Bir hafta önce ‘Ermeni açılımı’ yaptık!.. İyi, hoş da, yaban ellerde Türkiye’nin bayrağını dalgalandırmak için canlarını veren Dışişleri Bakanlığımızın kahraman şehitleri bir Allah’ın kulu tarafından bir kez olsun anılmaz mı? Ermeniler geleceklerini yüz yıl öncesinin acı anıları üzerine inşa ettiler, etmekteler!
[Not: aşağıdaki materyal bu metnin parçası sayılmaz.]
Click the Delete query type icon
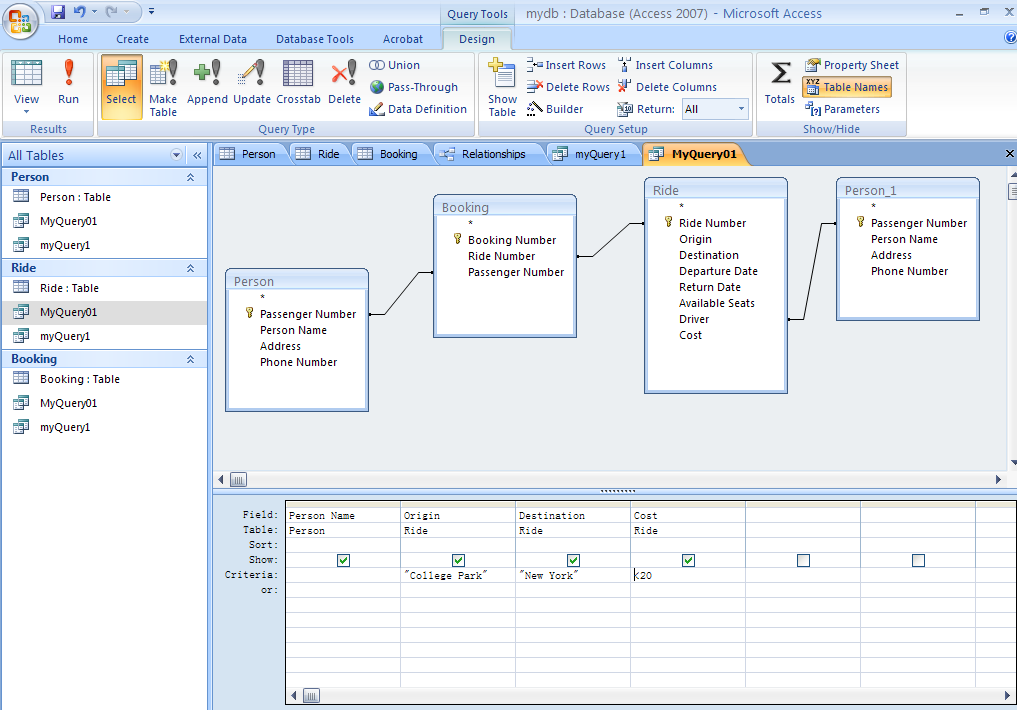click(x=344, y=86)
Peki bizim Sayın Cumhurbaşkanımız bir kez olsun Dışişleri Bakanlığımızın aziz şehitlerini anamaz mıydı?..
Taleplerini (!) -her ne ise- bebeklerin bedenleri üzerine  kurşunlarla yazarak duyuran Kürtlere (ama yalnızca bunu bir yöntem olarak benimseyen ve savunan Kürtlere) çok şey söylemek gerekir belki ama galiba zamanı değil... 1968’lerde toplumsal geleceği etnik ve dini mensubiyetler temelinde inşa etmeyeceğiz diyen bizler değil miydik? Bizler değil miydik hiç kimsenin önceliği, ayrıcalığı olmayacak diyen? Sizin karşı çıktığınız o aşiret ağalarından ne farkınız var şimdi?
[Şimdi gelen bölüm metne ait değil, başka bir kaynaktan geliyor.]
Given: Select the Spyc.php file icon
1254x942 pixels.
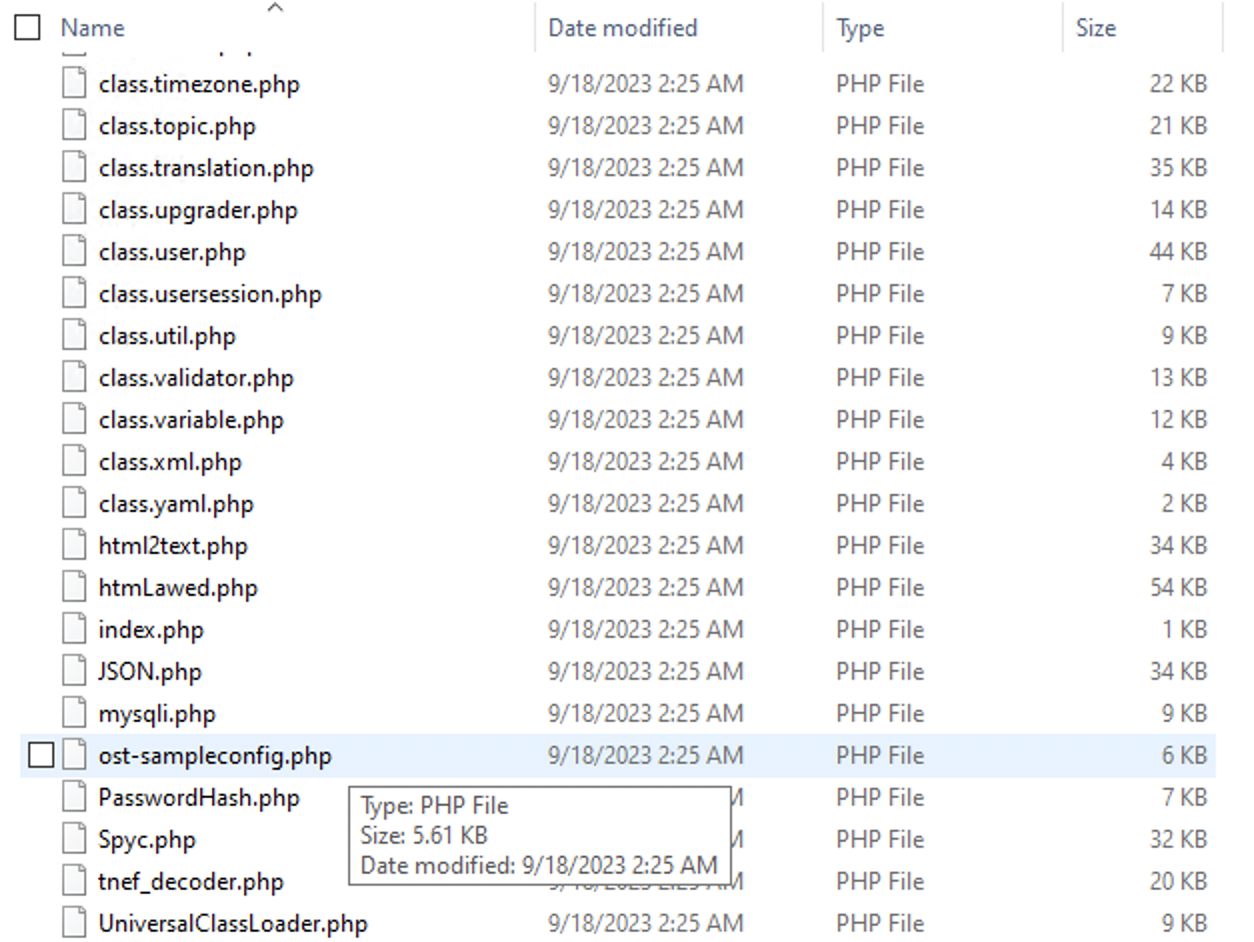Looking at the screenshot, I should pyautogui.click(x=75, y=840).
Çağdaş demokrasinin, hukukun üstünlüğünün yolu bebeklerin bedenlerindeki kurşunlarınızdan, İmralı’dan, Kandil’den mi geçiyor? Ya siz ey “Şehitler ölmez” diyenler. Susun!
‘Kürt açılımı’ ile, ‘Demokratik açılım’la, ‘Milli Birlik Projesi’ ile meşgul olan aziz milletimin sevgili temsilcileri; Kahramanlar geliyor, ayağa kalkın!
Av. Halil ÖZTÜRKMEN

Haberin Devamı

Ne diyorlar

YÜREĞİM YANIYOR Teröristleri kahramanlar gibi karşılayacağımız günler olacak deselerdi asla inanmazdım. Haberlerde izledikçe yüreğim yandı. Bu nasıl bir şeydir böyle. Türkiye’mizi ne hale getirdiler. Bunların hiç mi vicdanları yok. Dökülen onca şehit kanlarına yazık değil mi? ABD’nin ve AB’nin sözünden dışarı çıkmayan yöneticilerimiz olduğu sürece biz daha neler göreceğiz kim bilir.
Songül AKKUŞ-ANKARA
* HAKKIMI HELAL ETMİYORUM Ben bu uygulamayı biz iyi vatandaşlarına reva görenlere küstüm. Hakkımı hiçbir şekilde helal etmiyorum. Devletime küstüm! Devlet iyi vatandaşını cezalandırdı, kötü vatandaşını ise ödüllendirdi. Şiddetle, nefretle kınıyorum ve hakkımı helal etmiyorum.
Şinasi GÜLEN
* ŞEHİTLERİMİZ NAMUSUMUZDUR Şehitlerimize yapılan her türlü saygısızlık namussuzluktur. Habur’da ve Taksim’de yapılan şovlar da namussuzluktur. Bunları görmezlikten gelenler bellidir. Türkiye’de Türk halkına çektirilen çileden AKP de sorumludur. Hükümeti ilelebet kalıcı değildir. Bu faturayı halka ödeyeceklerdir.